_Exercise instructions_.
Lower down are entries containing pictures. Copy exactly, without those pictures, the lines from the line with "Screen dimensions: 698x638" through the line with "Where should I click to: Toggle".

_The data_.
--- --- ---

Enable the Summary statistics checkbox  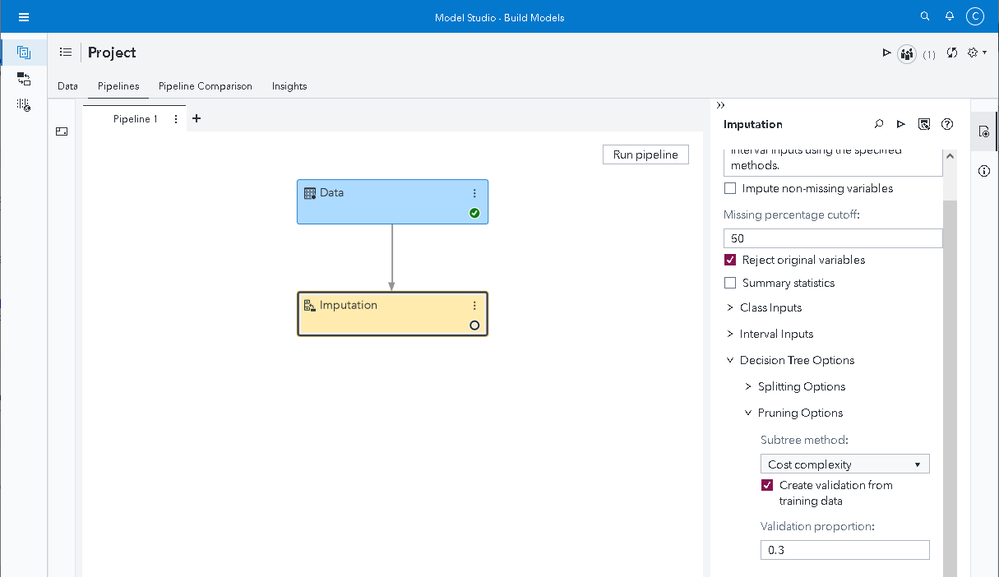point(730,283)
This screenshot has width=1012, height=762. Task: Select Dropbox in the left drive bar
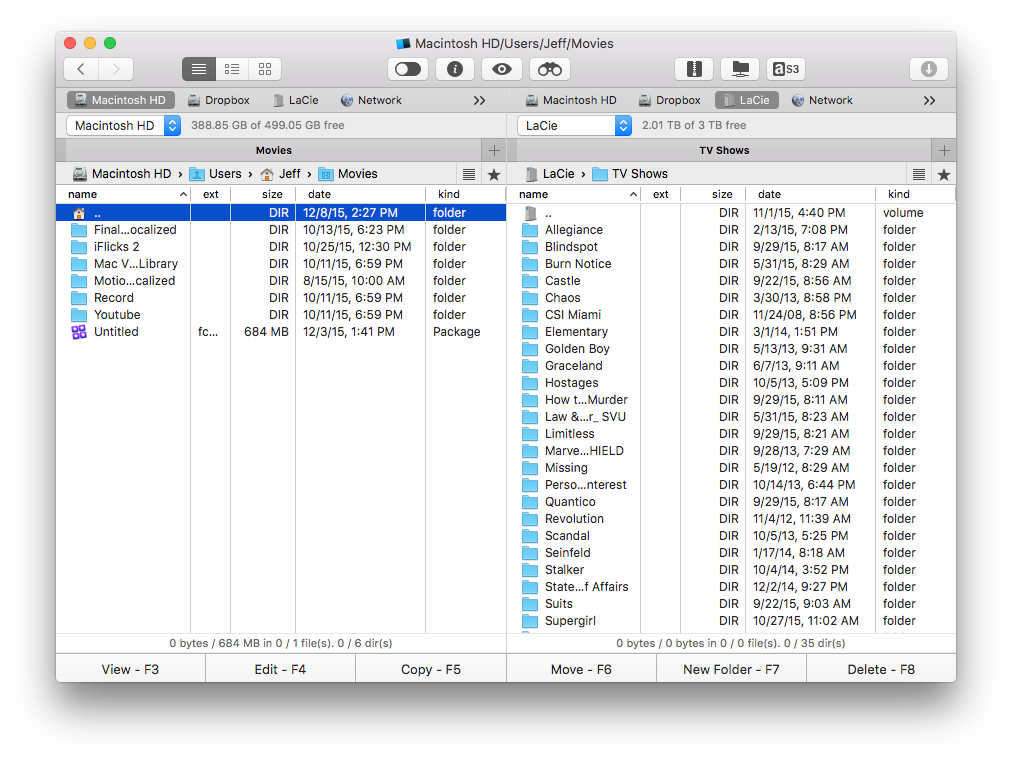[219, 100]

--- --- ---

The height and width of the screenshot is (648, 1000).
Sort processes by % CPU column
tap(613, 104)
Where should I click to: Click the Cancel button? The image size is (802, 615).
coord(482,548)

--- --- ---

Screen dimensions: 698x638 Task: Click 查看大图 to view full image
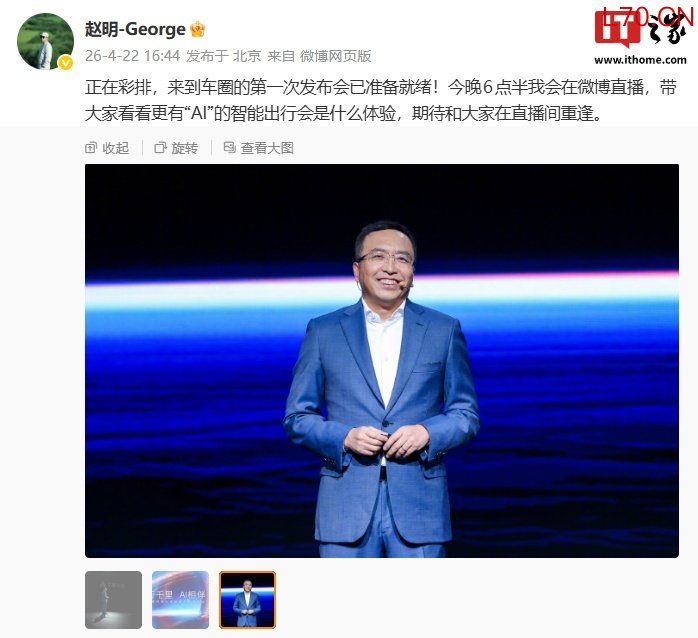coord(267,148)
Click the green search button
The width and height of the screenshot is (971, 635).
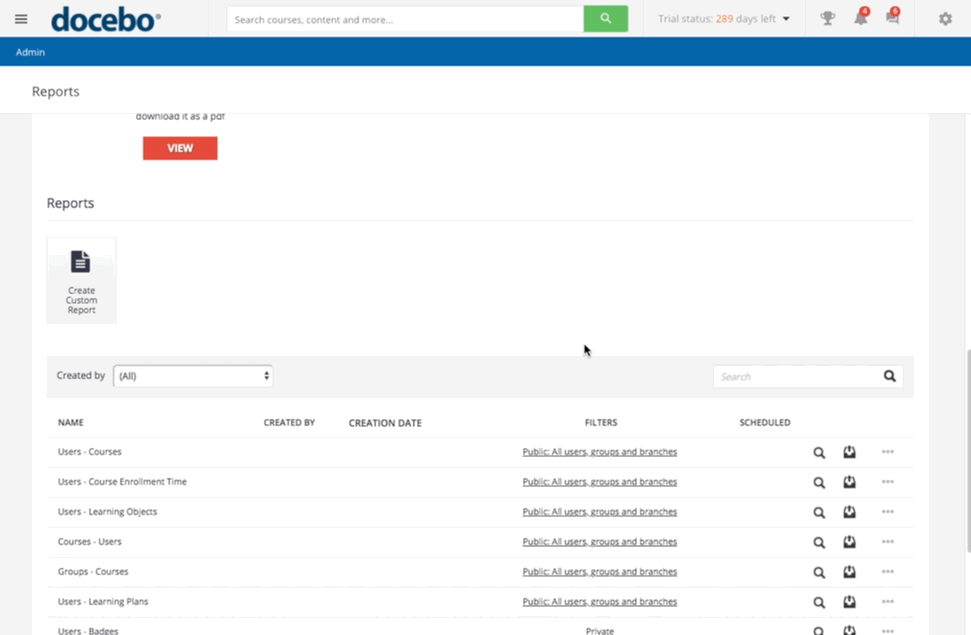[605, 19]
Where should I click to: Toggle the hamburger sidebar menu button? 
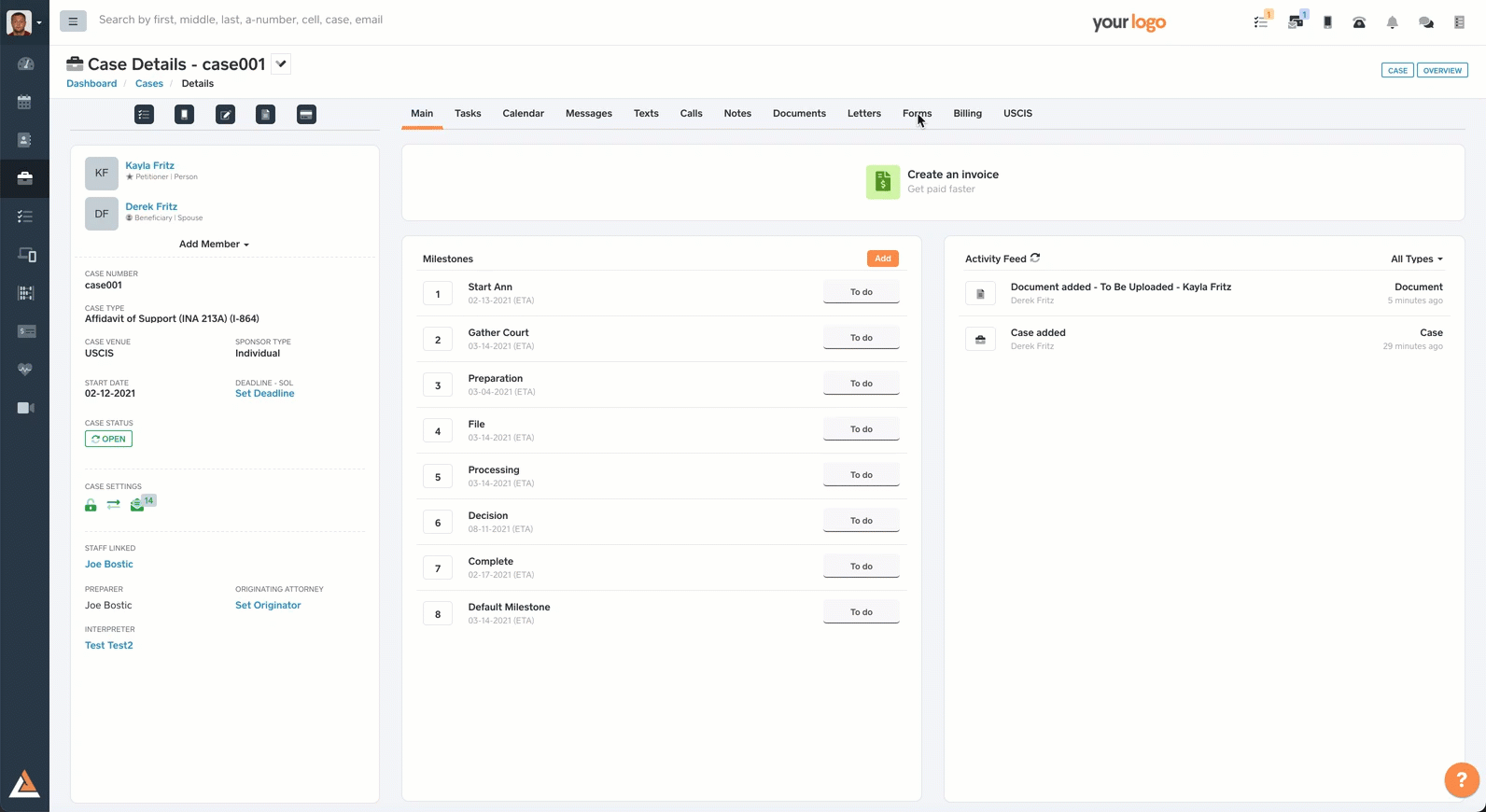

--- --- ---

_Solution to this problem_.
Screen dimensions: 698x638 Task: Click 查看大图 to view full image
coord(267,148)
Click the green search button
The width and height of the screenshot is (971, 635).
[605, 19]
Where should I click to: Toggle the hamburger sidebar menu button? 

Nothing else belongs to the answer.